● **TEXTE DU DOCUMENT**:
☆ ☆ ☆ ☆ ☆

La difficile équation environnementale du transport aérien

Inverser sa courbe du CO2 à l'heure d'une croissance exponentielle du trafic mondial : l'engagement du secteur, qui vise à diviser de moitié son empreinte carbone à l'horizon 2050, est ambitieux. D'autant que l'avion électrique n'est pas pour demain et que les biocarburants restent onéreux. De l'aviation aux aéroports, les défis environnementaux ont été au cœur de plusieurs conférences organisées au 6ème Paris Air Forum.
(Crédits : Toby Melville)

C'est un débat passionné. Du mouvement « Flygskam » (#hontedeprendrelavion) sur les réseaux sociaux aux appels à la taxation du kérosène, la pression sociale sur le transport aérien, accusé d'être un gros pollueur, ne cesse de monter depuis quelque temps. Pourtant, le secteur s'est engagé à réaliser des efforts considérables : l'association internationale du transport aérien (IATA) s'est fixé comme objectif de réduire les émissions de CO2 de 50% d'ici à 2050 par rapport à 2005. Mais avec la croissance vertigineuse du trafic aérien mondial,  est-ce réalisable ?

Lors d'une table ronde intitulée « Plus d'avions, moins de pollution : mission impossible ? », qui s'est déroulée le 14 juin au Paris Air Forum, Michael Gill, directeur exécutif et directeur des affaires environnementales de l'ATAG (Air Transport Action Group) a répondu par l'affirmative, en rappelant que le secteur est déjà en train de remplir son objectif à court-terme d'améliorer l'efficacité énergétique des flottes de 1,5 % par an.

☆ ☆ ☆ ☆ ☆

● **SECTION DES DONNÉES**:
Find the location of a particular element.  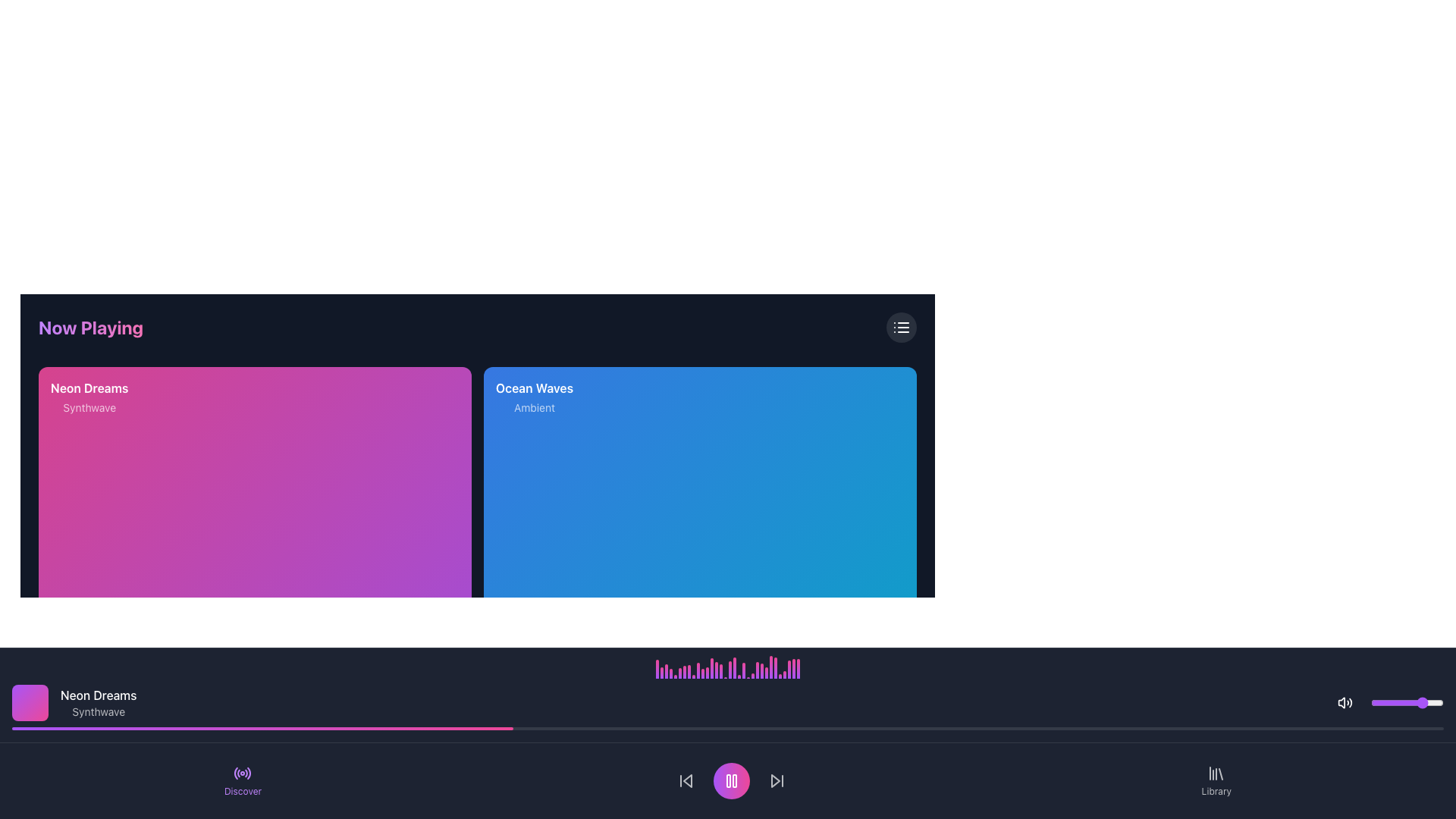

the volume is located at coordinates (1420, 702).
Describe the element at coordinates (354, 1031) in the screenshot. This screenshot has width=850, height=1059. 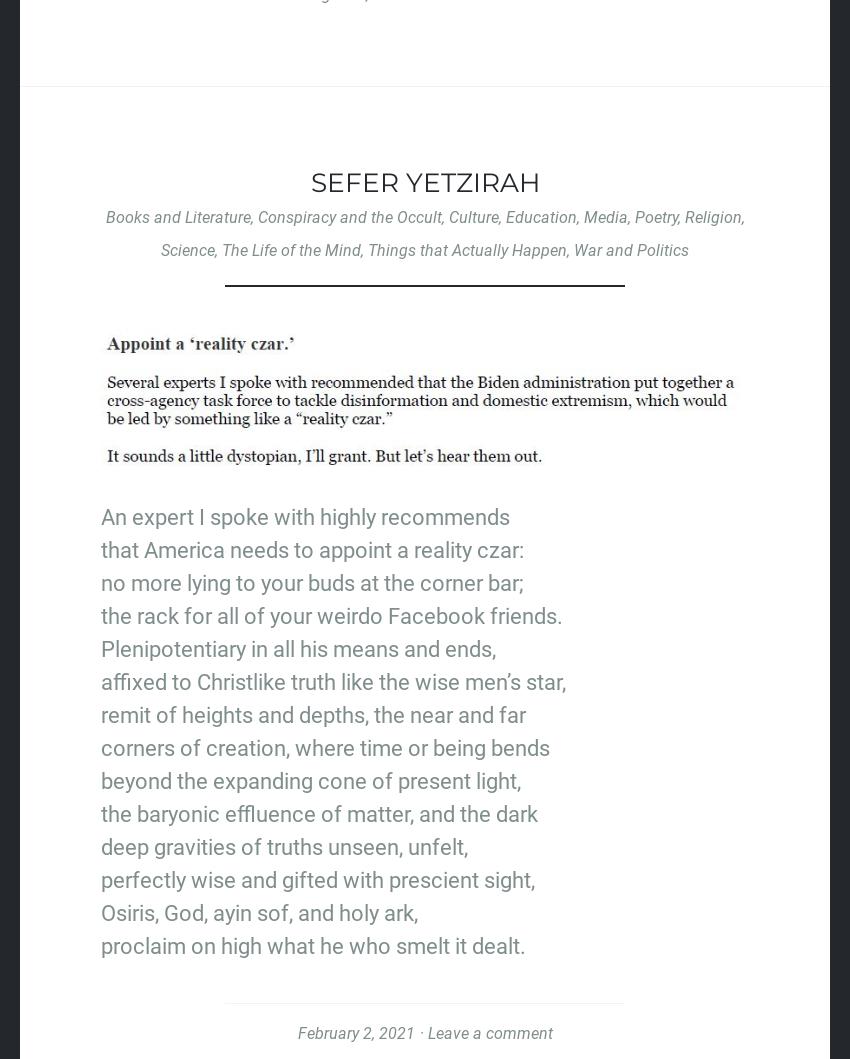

☆ ☆ ☆ ☆ ☆

● **CONSIGNE 1**: Relevez, dans l'article sur l'empreinte carbone du transport aérien, chaque organisation, mouvement ou événement désigné par un nom propre.
● **CONSIGNE 2**: Rédigez la suite de l'article sur l'empreinte carbone du transport aérien, à partir de sa dernière phrase.

● **RÉSULTAT 1**:
- Le mouvement « Flygskam » (#hontedeprendrelavion)
- L'association internationale du transport aérien (IATA)
- L'ATAG (Air Transport Action Group)
- Le Paris Air Forum (6ème édition)

● **RÉSULTAT 2**:
En outre, « c'est une question autour de laquelle le secteur tout entier est complètement uni », a-t-il souligné. Les obstacles potentiels ? Pour Michael Gill, « si on ne permet pas à Corsia (ndlr : système mondial de compensation des émissions de dioxyde de carbone, voté par l'Organisation internationale de l'aviation civile) d'être implémenté avec succès, de déployer ses effets pour que le public puisse voir l'efficacité environnementale de cette mesure, s'il est mort-né, ce serait une énorme déception pour tous et nous retarderait des années voire des décennies dans nos tentatives d'influer sur le débat environnemental ».

Vers une aviation électrique ou hybride ?

Pour réduire voire supprimer les émissions de carbone, une aviation commerciale électrique d'ici à 2050 est-elle envisageable ? Probablement non, d'après Stéphane Cueille, directeur Groupe R&T et Innovation de Safran. De fait, la densité des batteries ne permet pas aujourd'hui aux avions de la taille de l'aviation commerciale de voler à de longues distances.

Afin que l'aviation commerciale soit tout électrique pour des vols de plus de 1000 km, « il faudrait une révolution scientifique », a pointé celui qui est également président du comité de pilotage du Conseil pour la recherche aéronautique civile (CORAC).

« Si on veut être en tout électrique, ce sera sur de très courtes distances. Si on accepte d'être en hybride, c'est-à-dire d'avoir un mélange de batteries et de propulsion thermique, on peut aller sur des plus longues distances », a-t-il analysé.

Jusqu'aux vols régionaux en hybride à l'horizon 2030 ?

« C'est faisable, mais avec des gains plus ou moins intéressants ».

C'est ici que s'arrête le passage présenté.